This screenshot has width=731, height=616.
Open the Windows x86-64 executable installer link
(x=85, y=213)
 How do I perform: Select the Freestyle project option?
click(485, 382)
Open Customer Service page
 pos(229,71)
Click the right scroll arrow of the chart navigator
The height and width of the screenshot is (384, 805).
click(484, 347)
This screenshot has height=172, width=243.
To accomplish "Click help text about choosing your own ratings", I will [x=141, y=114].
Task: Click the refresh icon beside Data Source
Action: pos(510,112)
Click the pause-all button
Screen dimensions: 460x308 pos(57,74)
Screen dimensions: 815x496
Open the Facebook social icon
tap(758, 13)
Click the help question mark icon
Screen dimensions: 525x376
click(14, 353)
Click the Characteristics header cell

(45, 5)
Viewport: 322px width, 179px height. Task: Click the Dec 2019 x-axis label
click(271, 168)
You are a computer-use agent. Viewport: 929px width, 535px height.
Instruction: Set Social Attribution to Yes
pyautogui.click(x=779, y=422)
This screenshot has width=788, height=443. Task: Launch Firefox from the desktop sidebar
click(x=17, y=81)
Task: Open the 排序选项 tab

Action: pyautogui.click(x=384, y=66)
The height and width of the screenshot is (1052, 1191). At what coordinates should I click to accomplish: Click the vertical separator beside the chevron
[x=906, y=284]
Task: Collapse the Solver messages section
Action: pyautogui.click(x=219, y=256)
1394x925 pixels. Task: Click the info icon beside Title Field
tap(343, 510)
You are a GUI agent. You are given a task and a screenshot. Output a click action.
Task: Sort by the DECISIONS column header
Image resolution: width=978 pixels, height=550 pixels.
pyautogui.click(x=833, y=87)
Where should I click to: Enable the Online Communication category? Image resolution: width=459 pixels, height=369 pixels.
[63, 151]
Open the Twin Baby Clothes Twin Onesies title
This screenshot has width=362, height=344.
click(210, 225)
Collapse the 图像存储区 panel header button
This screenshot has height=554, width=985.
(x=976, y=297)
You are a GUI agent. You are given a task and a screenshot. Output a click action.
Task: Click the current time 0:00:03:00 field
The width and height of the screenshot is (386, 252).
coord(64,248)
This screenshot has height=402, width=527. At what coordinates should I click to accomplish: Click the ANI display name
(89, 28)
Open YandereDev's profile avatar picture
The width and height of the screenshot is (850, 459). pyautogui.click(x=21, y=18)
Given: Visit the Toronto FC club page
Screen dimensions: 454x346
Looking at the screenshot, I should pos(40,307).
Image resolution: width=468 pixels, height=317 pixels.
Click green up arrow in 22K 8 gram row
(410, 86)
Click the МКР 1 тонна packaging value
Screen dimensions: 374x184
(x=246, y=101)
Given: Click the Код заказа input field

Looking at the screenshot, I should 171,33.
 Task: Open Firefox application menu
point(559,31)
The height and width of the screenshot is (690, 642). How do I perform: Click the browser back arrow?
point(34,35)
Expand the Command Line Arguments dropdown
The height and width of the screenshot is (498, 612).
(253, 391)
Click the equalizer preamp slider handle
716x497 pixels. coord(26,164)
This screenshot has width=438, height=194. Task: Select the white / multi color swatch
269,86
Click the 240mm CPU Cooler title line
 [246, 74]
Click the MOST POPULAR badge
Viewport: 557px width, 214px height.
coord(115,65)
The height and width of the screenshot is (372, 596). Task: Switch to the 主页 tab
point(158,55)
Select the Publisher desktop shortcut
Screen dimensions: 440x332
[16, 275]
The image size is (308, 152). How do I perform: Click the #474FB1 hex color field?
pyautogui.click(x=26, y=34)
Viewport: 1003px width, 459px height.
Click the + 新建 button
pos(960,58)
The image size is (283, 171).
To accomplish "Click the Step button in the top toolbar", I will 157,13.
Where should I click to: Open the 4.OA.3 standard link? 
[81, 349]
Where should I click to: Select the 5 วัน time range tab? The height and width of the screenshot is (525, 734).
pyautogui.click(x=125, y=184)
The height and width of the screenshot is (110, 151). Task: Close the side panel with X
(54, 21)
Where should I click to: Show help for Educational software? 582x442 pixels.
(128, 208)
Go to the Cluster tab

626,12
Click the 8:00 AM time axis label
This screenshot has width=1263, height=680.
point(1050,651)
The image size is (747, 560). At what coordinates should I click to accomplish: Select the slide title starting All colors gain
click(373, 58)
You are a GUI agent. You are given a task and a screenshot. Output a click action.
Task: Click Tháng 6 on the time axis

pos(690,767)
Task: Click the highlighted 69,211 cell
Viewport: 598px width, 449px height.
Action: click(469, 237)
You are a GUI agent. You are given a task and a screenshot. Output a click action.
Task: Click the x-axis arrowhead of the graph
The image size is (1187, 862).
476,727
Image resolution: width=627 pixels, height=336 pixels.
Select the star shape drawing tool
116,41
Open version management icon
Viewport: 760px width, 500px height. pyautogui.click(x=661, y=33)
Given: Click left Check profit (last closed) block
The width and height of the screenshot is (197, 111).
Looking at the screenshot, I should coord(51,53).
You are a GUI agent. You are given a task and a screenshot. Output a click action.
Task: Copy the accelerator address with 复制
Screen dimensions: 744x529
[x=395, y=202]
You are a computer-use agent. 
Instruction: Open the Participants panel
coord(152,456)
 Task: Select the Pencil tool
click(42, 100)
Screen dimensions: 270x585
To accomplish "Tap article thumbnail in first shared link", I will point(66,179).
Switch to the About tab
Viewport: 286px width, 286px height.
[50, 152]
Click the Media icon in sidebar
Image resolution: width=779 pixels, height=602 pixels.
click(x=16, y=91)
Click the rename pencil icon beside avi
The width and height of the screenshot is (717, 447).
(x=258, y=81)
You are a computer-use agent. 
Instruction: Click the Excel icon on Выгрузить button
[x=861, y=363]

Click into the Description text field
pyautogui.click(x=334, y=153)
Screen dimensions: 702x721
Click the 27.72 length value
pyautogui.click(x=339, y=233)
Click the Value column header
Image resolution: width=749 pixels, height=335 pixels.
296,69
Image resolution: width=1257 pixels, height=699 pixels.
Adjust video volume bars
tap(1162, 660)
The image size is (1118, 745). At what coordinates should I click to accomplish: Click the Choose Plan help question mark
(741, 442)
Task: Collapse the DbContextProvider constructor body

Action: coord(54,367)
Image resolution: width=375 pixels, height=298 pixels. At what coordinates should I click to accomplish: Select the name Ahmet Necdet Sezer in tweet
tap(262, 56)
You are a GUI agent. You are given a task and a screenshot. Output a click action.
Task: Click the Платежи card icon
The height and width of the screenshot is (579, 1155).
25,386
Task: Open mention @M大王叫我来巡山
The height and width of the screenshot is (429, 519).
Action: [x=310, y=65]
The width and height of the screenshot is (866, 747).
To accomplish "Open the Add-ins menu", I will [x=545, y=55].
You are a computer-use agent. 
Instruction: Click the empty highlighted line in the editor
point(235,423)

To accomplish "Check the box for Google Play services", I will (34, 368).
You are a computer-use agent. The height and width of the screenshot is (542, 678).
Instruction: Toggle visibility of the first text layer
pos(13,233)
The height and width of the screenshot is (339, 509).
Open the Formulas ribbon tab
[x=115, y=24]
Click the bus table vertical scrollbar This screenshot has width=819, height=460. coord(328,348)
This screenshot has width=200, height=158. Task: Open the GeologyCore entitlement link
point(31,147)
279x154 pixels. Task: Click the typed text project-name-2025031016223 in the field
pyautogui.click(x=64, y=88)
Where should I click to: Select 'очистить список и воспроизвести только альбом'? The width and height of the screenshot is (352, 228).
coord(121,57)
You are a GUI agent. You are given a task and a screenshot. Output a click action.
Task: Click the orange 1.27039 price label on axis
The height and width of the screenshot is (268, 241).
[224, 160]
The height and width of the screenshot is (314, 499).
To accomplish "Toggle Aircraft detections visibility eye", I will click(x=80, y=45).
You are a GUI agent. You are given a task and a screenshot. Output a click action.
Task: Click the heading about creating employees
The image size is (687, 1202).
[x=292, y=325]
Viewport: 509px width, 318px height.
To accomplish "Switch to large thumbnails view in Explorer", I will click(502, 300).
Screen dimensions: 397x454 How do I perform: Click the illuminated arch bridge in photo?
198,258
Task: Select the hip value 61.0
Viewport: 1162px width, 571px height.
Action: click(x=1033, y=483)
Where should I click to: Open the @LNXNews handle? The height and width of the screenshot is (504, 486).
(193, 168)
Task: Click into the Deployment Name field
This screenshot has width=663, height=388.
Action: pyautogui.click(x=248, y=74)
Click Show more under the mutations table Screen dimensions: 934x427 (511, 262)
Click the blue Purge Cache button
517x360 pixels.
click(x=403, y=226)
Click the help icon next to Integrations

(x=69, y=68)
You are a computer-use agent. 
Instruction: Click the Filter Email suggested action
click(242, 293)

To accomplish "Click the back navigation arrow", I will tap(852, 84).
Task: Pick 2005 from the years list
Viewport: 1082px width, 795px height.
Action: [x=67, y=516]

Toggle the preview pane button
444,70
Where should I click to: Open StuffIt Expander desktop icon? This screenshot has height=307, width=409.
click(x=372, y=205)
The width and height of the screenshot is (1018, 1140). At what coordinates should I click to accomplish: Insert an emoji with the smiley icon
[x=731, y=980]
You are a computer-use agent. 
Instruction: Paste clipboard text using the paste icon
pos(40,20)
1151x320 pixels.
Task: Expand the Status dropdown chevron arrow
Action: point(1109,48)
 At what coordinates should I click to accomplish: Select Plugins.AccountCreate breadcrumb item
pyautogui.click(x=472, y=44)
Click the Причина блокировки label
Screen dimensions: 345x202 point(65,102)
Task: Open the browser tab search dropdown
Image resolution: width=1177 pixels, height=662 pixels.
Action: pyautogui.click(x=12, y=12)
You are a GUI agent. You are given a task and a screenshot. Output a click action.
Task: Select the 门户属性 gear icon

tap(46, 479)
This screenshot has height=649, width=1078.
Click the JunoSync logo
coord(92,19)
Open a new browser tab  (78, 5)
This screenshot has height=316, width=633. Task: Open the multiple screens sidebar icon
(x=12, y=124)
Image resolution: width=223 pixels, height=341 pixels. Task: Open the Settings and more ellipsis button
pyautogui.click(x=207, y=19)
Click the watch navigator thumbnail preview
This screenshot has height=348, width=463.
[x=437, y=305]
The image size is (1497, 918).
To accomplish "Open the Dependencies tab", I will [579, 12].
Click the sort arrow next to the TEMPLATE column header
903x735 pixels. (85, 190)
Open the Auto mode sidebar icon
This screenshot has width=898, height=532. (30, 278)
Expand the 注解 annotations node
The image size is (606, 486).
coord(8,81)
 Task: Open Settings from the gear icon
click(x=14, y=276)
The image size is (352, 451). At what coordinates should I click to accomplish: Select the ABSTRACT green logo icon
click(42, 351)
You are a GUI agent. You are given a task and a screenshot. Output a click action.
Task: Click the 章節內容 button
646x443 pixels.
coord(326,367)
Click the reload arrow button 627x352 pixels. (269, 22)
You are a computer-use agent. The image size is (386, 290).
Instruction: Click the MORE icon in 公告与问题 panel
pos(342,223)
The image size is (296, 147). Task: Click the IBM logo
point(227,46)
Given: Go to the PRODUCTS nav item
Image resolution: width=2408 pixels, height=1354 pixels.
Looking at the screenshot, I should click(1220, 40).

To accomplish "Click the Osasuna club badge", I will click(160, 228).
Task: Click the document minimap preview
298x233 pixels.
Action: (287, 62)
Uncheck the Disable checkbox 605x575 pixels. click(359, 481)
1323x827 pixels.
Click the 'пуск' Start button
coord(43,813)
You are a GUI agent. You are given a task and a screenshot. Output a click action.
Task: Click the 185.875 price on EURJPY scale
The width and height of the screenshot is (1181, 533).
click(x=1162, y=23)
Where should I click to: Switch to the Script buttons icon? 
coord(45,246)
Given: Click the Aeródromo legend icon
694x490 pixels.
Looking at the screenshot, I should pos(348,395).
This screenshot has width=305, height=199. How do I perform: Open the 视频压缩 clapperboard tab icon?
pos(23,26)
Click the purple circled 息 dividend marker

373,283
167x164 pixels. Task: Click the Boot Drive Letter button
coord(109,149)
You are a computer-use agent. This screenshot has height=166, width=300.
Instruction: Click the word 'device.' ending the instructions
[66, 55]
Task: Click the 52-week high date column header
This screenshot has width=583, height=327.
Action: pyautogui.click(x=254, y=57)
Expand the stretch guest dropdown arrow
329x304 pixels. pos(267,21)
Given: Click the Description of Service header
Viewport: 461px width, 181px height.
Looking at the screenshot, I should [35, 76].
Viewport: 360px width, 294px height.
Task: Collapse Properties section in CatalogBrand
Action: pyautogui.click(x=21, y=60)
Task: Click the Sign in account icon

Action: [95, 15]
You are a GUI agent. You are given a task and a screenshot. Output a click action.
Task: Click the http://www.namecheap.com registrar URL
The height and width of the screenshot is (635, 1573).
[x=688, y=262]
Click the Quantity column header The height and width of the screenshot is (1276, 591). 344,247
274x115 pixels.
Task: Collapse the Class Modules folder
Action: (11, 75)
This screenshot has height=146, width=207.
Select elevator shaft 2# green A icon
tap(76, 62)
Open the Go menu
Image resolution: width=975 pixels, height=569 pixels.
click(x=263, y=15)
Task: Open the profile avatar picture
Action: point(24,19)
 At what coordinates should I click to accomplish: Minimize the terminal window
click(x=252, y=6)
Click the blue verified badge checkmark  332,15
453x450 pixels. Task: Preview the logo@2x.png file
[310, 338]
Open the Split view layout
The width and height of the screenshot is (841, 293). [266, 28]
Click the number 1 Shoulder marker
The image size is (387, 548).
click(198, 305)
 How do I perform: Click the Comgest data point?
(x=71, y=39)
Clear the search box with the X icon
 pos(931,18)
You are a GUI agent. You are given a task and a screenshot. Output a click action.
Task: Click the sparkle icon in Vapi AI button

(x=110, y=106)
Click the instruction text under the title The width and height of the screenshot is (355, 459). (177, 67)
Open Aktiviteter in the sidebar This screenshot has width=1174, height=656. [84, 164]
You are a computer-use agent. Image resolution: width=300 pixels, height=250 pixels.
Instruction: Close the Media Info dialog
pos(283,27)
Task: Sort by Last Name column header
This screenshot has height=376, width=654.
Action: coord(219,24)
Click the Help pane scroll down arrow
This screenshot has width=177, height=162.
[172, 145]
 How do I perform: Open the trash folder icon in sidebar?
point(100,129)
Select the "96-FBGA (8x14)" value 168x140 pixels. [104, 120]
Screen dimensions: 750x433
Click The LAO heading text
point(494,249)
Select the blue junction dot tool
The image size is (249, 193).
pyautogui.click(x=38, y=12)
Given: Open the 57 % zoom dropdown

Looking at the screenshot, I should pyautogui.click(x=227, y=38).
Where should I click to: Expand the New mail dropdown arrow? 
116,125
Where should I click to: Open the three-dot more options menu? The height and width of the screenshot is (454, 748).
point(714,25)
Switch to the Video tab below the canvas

※

■ **WHAT YOU SHOULD DO**
Check each line of the entries above for the word "club". List the ones that have it.

■ **ANSWER BOX**
Given: Visit the Toronto FC club page
To accomplish "Click the Osasuna club badge", I will click(160, 228).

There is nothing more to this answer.